Make wolfSSL_set_session return success on timeout under WOLFSSL_ERROR_CODE_OPENSSL macro definition.

doc/dox_comments/header_files/ssl.h

@@ -2245,6 +2245,9 @@ WOLFSSL_API int  wolfSSL_get_alert_history(WOLFSSL*, WOLFSSL_ALERT_HISTORY *);
     \return SSL_FAILURE will be returned on failure.  This could be caused
     by the session cache being disabled, or if the session has timed out.
 
+    \return When OPENSSL_EXTRA and WOLFSSL_ERROR_CODE_OPENSSL are defined,
+    SSL_SUCCESS will be returned even if the session has timed out.
+
     \param ssl pointer to the SSL object, created with wolfSSL_new().
     \param session pointer to the WOLFSSL_SESSION used to set the session
     for ssl.
@@ -5780,7 +5783,8 @@ WOLFSSL_API int wolfSSL_set_timeout(WOLFSSL*, unsigned int);
     \brief This function sets the timeout value for SSL sessions, in seconds,
     for the specified SSL context.
 
-    \return SSL_SUCCESS will be returned upon success.
+    \return the previous timeout value, if WOLFSSL_ERROR_CODE_OPENSSL is 
+    \return defined on success. If not defined, SSL_SUCCESS will be returned.
     \return BAD_FUNC_ARG will be returned when the input context (ctx) is null.
 
     \param ctx pointer to the SSL context, created with wolfSSL_CTX_new().

src/ssl.c

@@ -11108,7 +11108,24 @@ WOLFSSL_SESSION* wolfSSL_get_session(WOLFSSL* ssl)
     return NULL;
 }
 
-
+/*
+ * Sets the session object to use when establishing a TLS/SSL session using
+ * the ssl object. Therefore, this function must be called before
+ * wolfSSL_connect. The session object to use can be obtained in a previous
+ * TLS/SSL connection using wolfSSL_get_session.
+ *
+ * This function rejects the session if it has been expired when this function
+ * is called.
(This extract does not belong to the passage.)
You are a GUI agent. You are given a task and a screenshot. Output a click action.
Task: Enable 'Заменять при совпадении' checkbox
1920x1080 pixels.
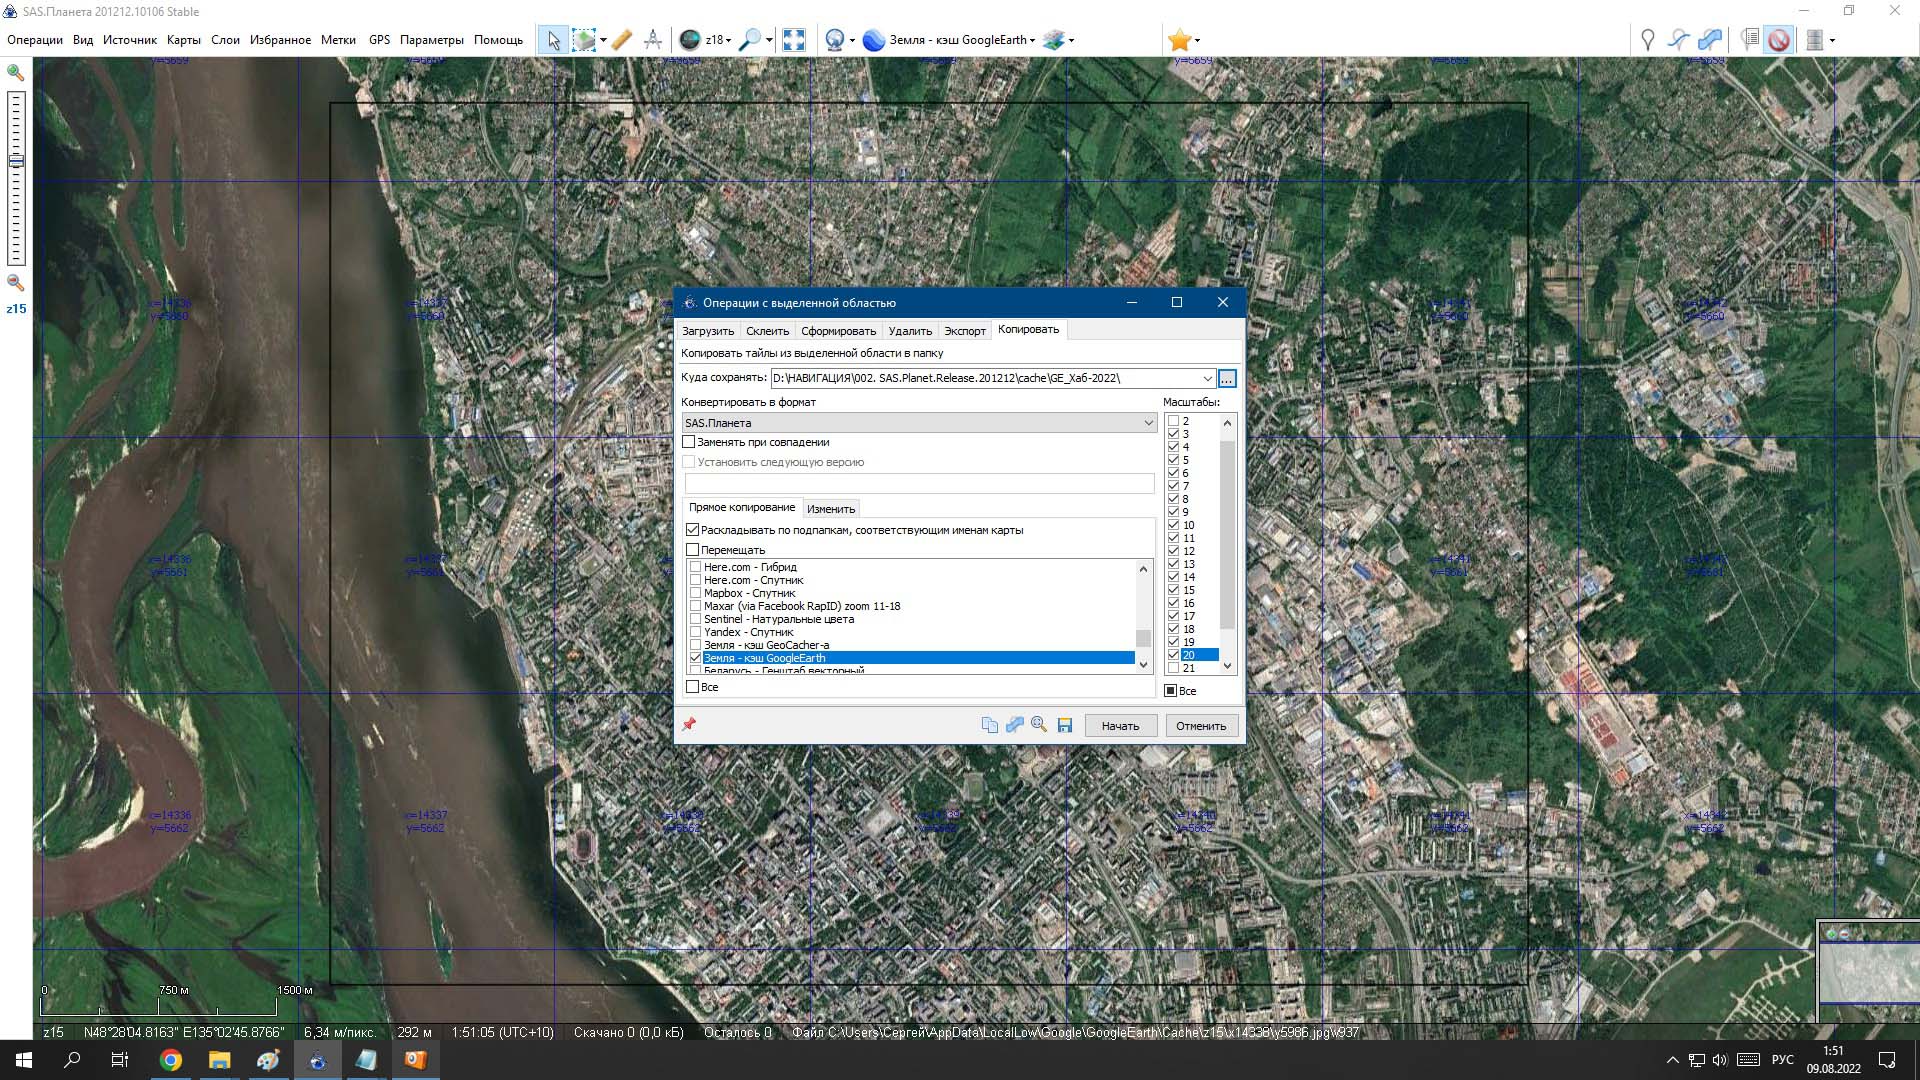click(x=689, y=442)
Note that this expiration check is wolfSSL specific and differs
+ * from OpenSSL return code behavior.
+ *
+ * By default, wolfSSL_set_session returns WOLFSSL_SUCCESS on successfully
+ * setting the session, WOLFSSL_FAILURE on failure due to the session cache
+ * being disabled, or the session has expired.
+ *
+ * To match OpenSSL return code behavior when session is expired, define
+ * OPENSSL_EXTRA and WOLFSSL_ERROR_CODE_OPENSSL. This behavior will return
+ * WOLFSSL_SUCCESS even when the session is expired and rejected.
+ */
 WOLFSSL_ABI
 int wolfSSL_set_session(WOLFSSL* ssl, WOLFSSL_SESSION* session)
 {
@@ -14095,7 +14112,14 @@ int SetSession(WOLFSSL* ssl, WOLFSSL_SESSION* session)
 
         return ret;
     }
-    return WOLFSSL_FAILURE;  /* session timed out */
+    else {
+#if defined(OPENSSL_EXTRA) && defined(WOLFSSL_ERROR_CODE_OPENSSL)
+        WOLFSSL_MSG("Session is expired but return success for \
+                              OpenSSL compatibility");
+        return WOLFSSL_SUCCESS;
+#endif /* OPENSSL_EXTRA && WOLFSSL_ERROR_CODE_OPENSSL */
+        return WOLFSSL_FAILURE;  /* session timed out */
+    }
 }
 
 

tests/api.c

@@ -34690,6 +34690,22 @@ static void test_wolfSSL_SESSION(void)
 #endif
 
 #ifdef OPENSSL_EXTRA
+
+    /* session timeout case */
+    /* make the session to be expired */
+    AssertIntEQ(SSL_SESSION_set_timeout(sess,1), SSL_SUCCESS);
+    XSLEEP_MS(1200);
+
+    /* SSL_set_session should reject specified session but return success
+     * if WOLFSSL_ERROR_CODE_OPENSSL macro is defined for OpenSSL compatibility.
+     */
+#if defined(WOLFSSL_ERROR_CODE_OPENSSL)
+    AssertIntEQ(wolfSSL_set_session(ssl,sess), SSL_SUCCESS);
+#else
+    AssertIntEQ(wolfSSL_set_session(ssl,sess), SSL_FAILURE);
+#endif
+    AssertIntEQ(wolfSSL_SSL_SESSION_set_timeout(sess, 500), SSL_SUCCESS);
+
     /* fail case with miss match session context IDs (use compatibility API) */
     AssertIntEQ(SSL_set_session_id_context(ssl, context, contextSz),
             SSL_SUCCESS);
@@ -44673,6 +44689,7 @@ static void test_wolfSSL_EC_curve(void)
 
 static void test_wolfSSL_CTX_set_timeout(void)
 {
+#if !defined(NO_WOLFSSL_SERVER) && !defined(NO_SESSION_CACHE)
     int timeout;
     (void)timeout;
     printf(testingFmt, "test_wolfSSL_CTX_set_timeout()");
@@ -44700,6 +44717,7 @@ static void test_wolfSSL_CTX_set_timeout(void)
     wolfSSL_CTX_free(ctx);
 
     printf(resultFmt, passed);
+#endif /* !NO_WOLFSSL_SERVER && !NO_SESSION_CACHE*/
 }
 
 static void test_wolfSSL_OpenSSL_version(void)